If the image is of a white woman and a black man, if I am a lesbian Asian couple, how should I interpret that? If I ask for it to generate an image of image of two white gays kissing and it refuses because it might cause harm or some such nonsense, is it not invalidating who I am as a young white gay teenager? If I'm a black African (vs. say a Chinese African or a white African), I would expect a different depiction of a family than the one American racist ideology would depict because my reality is not that and your idea of what ideal is is arrogant and paternalistic (colonial, racist, if you will).

Maybe the deeper underlying bug in human makeup is that we categorize things very rigidly, probably due to some evolutionary advantage, but it can cause injustice when we work towards a society where we want your character to be judged, not your identity.

  • I personally think that the generated images should reflect reality as it is. I understand that many think this is philosophically impossible, and at the end of the day humans use judgement and context to solve these problems.

    Philosophically you can dilute and destroy the meaning of terms, and AI that has no such judgement can't generate realistic images. If you ask for an image of "an American family" you can assault the meaning of "American" and "family" to such an extent that you can produce total nonsense. This is a major problems for humans as well, I don't expect AI to be able to solve this anytime soon.

    • > I personally think that the generated images should reflect reality as it is.
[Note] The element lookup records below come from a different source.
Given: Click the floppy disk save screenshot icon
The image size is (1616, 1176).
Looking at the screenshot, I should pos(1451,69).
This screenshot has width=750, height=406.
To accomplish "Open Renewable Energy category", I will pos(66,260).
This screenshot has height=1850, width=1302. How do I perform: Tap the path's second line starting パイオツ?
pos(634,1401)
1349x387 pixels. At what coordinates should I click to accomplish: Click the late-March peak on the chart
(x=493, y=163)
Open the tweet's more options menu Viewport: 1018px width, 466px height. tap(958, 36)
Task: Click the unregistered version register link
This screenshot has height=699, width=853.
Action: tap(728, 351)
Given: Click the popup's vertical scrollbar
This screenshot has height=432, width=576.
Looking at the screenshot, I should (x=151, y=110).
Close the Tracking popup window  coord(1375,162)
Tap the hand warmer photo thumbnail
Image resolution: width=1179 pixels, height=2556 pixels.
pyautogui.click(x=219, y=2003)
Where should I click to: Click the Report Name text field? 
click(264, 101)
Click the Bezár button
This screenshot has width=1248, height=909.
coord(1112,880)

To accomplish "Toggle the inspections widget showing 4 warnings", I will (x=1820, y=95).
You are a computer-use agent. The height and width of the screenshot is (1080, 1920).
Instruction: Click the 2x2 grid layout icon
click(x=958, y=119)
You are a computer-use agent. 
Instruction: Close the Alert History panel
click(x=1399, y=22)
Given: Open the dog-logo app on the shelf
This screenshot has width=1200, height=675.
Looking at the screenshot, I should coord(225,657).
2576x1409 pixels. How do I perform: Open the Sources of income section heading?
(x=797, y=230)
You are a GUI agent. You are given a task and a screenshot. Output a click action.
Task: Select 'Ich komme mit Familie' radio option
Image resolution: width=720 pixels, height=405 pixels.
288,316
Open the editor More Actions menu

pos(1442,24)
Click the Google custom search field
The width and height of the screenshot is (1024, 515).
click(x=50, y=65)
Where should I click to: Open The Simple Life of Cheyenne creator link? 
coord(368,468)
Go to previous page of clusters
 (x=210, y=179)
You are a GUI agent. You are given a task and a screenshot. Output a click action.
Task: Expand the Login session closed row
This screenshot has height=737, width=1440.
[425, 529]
      That would be a reasonable default and one that I align with. My peers might say it perpetuates stereotypes and so here we are as a society, disagreeing.

      FWIW, I actually personally don't care what is depicted because I have a brain and can map it to my worldview, so I am not offended when someone represents humans in a particular way. For some cases it might be initially jarring and I need to work a little harder to feel a connection, but once again, I have a brain and am resilient.

      Maybe we should teach people resilience while also drive towards a more just society.